It's funny, but I do not remember anyone complaining about his overacting during the 3-year run of the first Star Trek series. Nobody said boo because nobody thought he overacted. I've been watching those old Treks for the eleventeenth time (and somehow they must have enhanced them for HD, because they look a hell of a lot better now, except for Sulu's acne which is worse), and so far I'm not laughing or groaning. That's because I think he's good.
All this Shatnerian overacting business seemed to be retroactive (so to speak). The parody came later, and Shatner sort of fell into it, went along with all of it because it meant more public exposure, more work. He has been criticized for ubiquity and self-caricature, but that's like criticizing someone for having fun with their job.
Myself, I've begun to think that Shatner on Trek was just being true to Captain Kirk, who was always a bit of a drama queen. Like Anthony Perkins and a lot of other dreamy leading men of the period, the young Shatner had a slight peach-fuzzyness about him, appealing to be sure, but just a touch androgynous. And dynamite to young women.

Data records:
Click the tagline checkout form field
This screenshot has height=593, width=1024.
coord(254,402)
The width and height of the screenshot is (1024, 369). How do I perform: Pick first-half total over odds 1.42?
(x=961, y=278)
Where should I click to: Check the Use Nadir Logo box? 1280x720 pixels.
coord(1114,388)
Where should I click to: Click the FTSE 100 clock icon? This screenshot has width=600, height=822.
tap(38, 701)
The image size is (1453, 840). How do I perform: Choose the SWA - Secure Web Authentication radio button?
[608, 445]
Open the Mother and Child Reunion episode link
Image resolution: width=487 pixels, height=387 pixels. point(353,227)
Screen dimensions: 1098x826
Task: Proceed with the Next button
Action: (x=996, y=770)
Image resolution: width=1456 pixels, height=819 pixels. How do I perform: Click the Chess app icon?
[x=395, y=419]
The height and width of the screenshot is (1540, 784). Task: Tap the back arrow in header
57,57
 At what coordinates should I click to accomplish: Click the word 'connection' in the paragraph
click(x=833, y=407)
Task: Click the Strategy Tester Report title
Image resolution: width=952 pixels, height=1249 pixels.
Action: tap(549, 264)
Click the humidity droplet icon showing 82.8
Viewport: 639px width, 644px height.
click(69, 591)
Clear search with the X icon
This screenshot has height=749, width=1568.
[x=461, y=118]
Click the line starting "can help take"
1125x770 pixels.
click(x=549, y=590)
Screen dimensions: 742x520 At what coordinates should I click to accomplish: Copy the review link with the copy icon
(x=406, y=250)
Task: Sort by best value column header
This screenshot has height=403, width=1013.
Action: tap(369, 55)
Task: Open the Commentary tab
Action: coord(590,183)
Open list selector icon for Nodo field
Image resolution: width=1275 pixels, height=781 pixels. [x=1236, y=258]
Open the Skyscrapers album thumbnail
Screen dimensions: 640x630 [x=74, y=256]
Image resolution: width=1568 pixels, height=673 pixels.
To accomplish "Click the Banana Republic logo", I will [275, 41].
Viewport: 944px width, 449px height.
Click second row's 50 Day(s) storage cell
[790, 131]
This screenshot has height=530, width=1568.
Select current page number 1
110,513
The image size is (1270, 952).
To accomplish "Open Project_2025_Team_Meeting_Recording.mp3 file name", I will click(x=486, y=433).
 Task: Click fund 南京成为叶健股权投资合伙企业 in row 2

Prompt:
Answer these questions from the text about William Shatner:
(a) How many years did the first Star Trek series run?
(b) What two things has Shatner been criticized for?
(c) Which actor is named alongside the young Shatner as a dreamy leading man of the period?

Output below:
(a) Three years.
(b) Ubiquity and self-caricature.
(c) Anthony Perkins.